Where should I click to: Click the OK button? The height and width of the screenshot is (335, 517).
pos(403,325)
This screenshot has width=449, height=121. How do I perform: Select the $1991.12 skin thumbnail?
...
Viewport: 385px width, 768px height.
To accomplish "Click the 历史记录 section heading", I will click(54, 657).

■ WHAT TO DO ■
When the line with "Where should I" is reached in the data above, start copying there, and copy each line exactly until the line with "This screenshot has" has been copied; copy nothing else.

■ EXPECTED ANSWER ■
Where should I click to: Click the OK button? The height and width of the screenshot is (335, 517).
pos(403,325)
This screenshot has width=449, height=121. How do I perform: Select the $1991.12 skin thumbnail?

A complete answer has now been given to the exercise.